Data for review below:

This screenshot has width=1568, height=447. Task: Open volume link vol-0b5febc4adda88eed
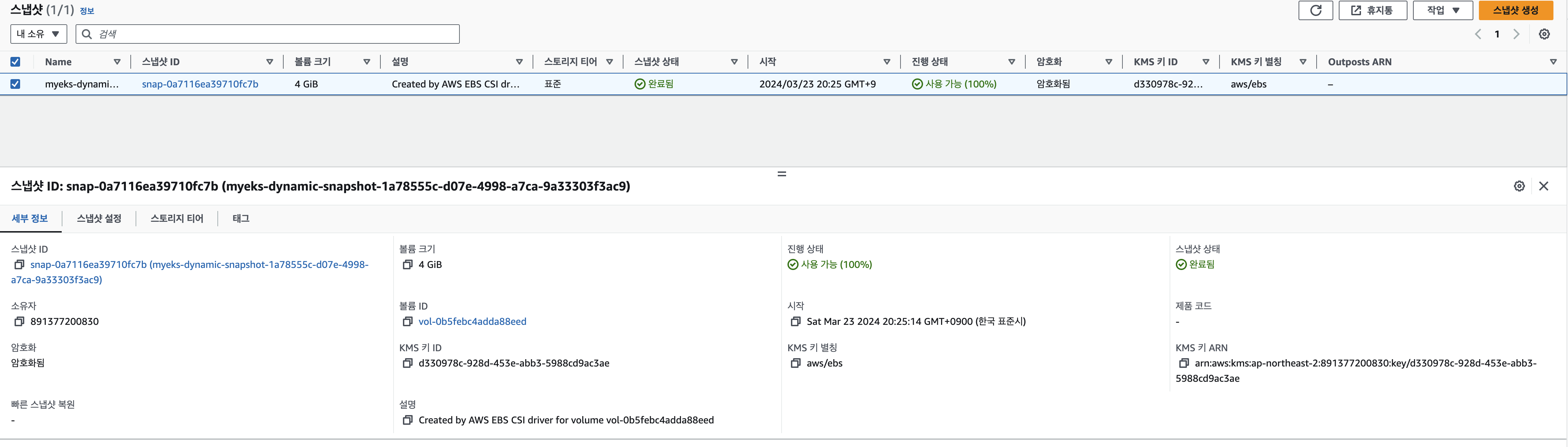[472, 322]
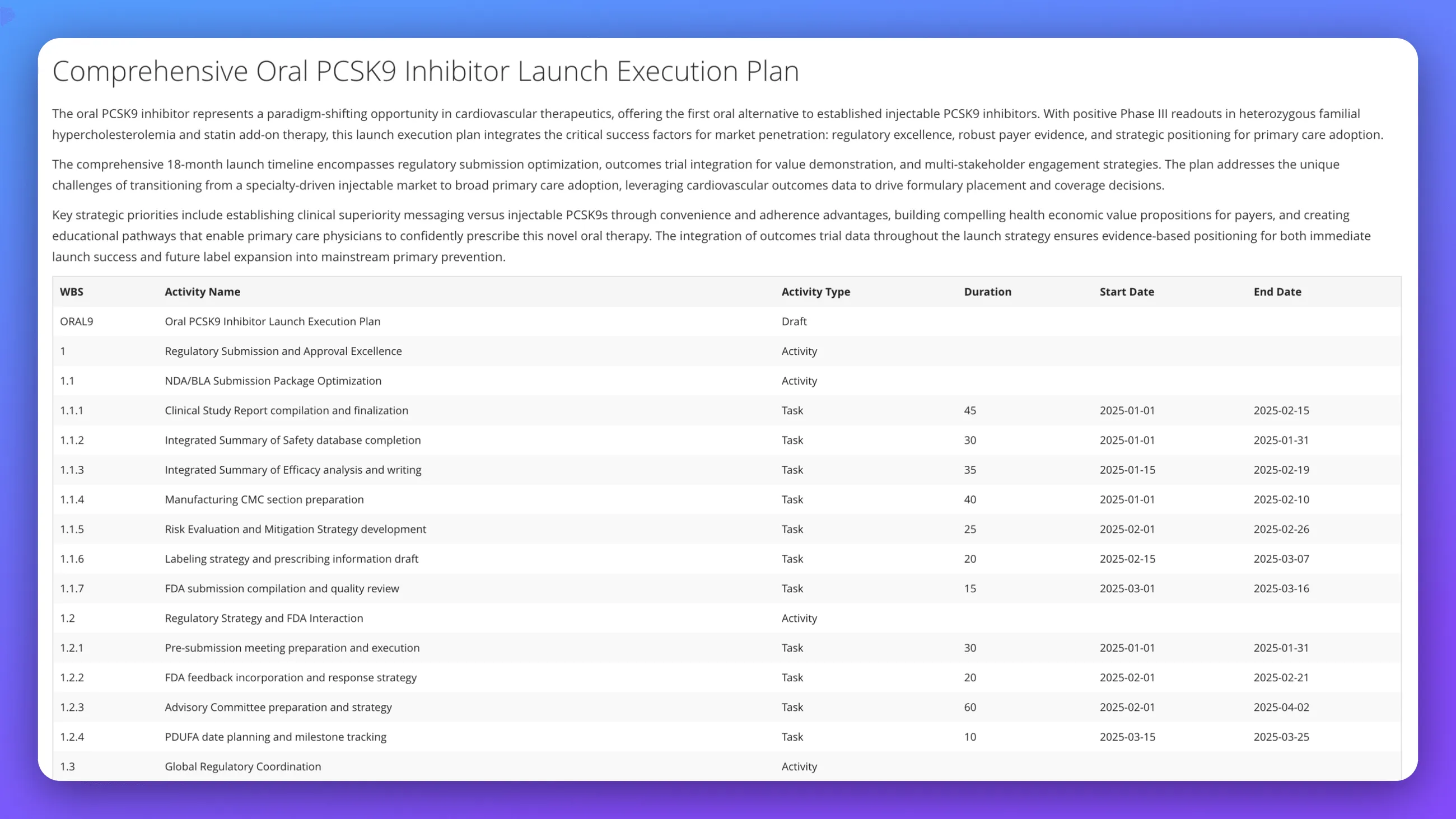1456x819 pixels.
Task: Select Regulatory Strategy and FDA Interaction row
Action: click(263, 618)
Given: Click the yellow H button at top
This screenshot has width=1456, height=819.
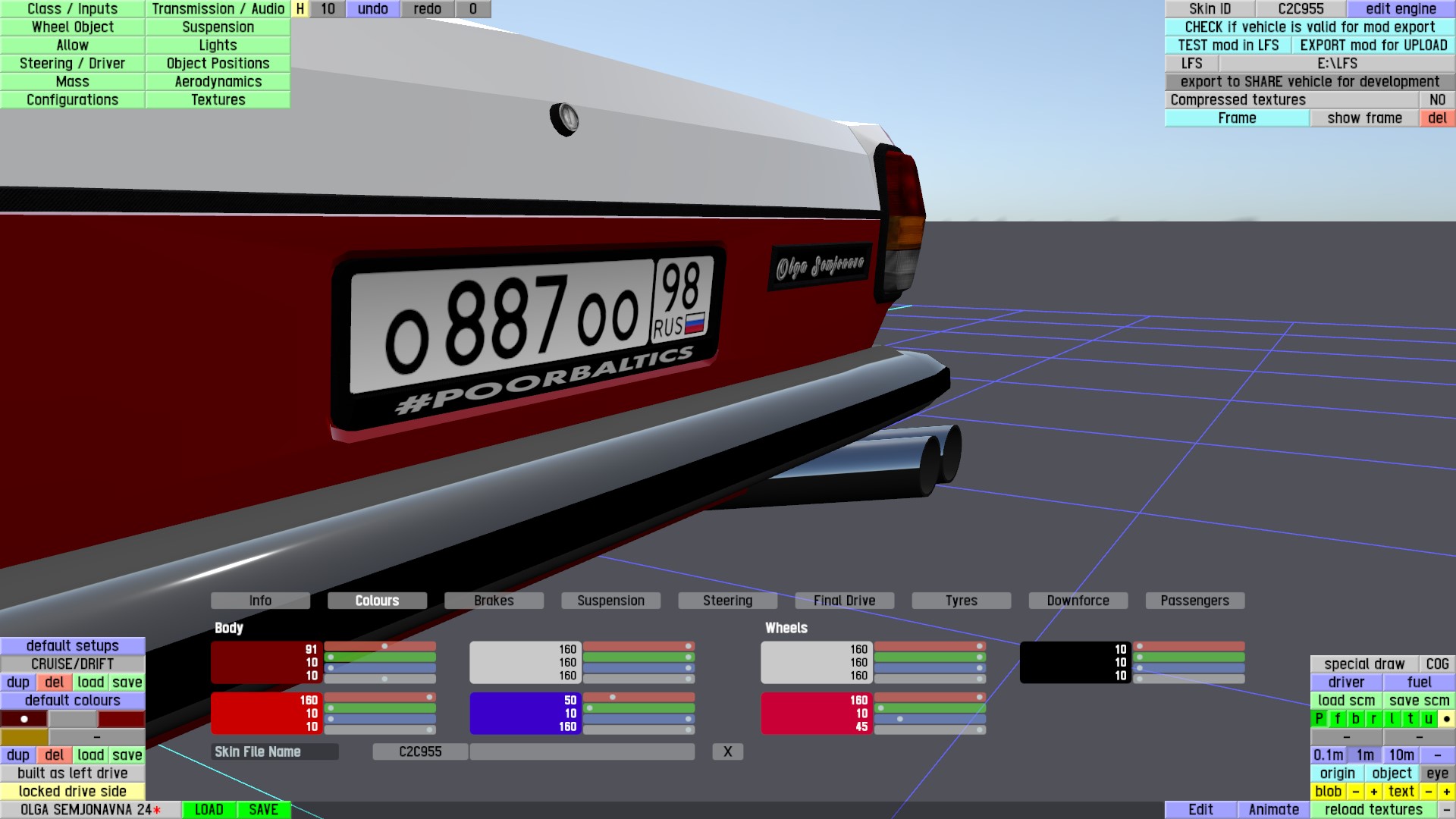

End of Data for review.

- [Task] Restate the data above word for word, omitting every picture.

- [Answer to this problem]
This screenshot has width=1568, height=447. Task: Open volume link vol-0b5febc4adda88eed
[472, 322]
1456x819 pixels.
Task: Select Regulatory Strategy and FDA Interaction row
Action: click(263, 618)
Given: Click the yellow H button at top
This screenshot has width=1456, height=819.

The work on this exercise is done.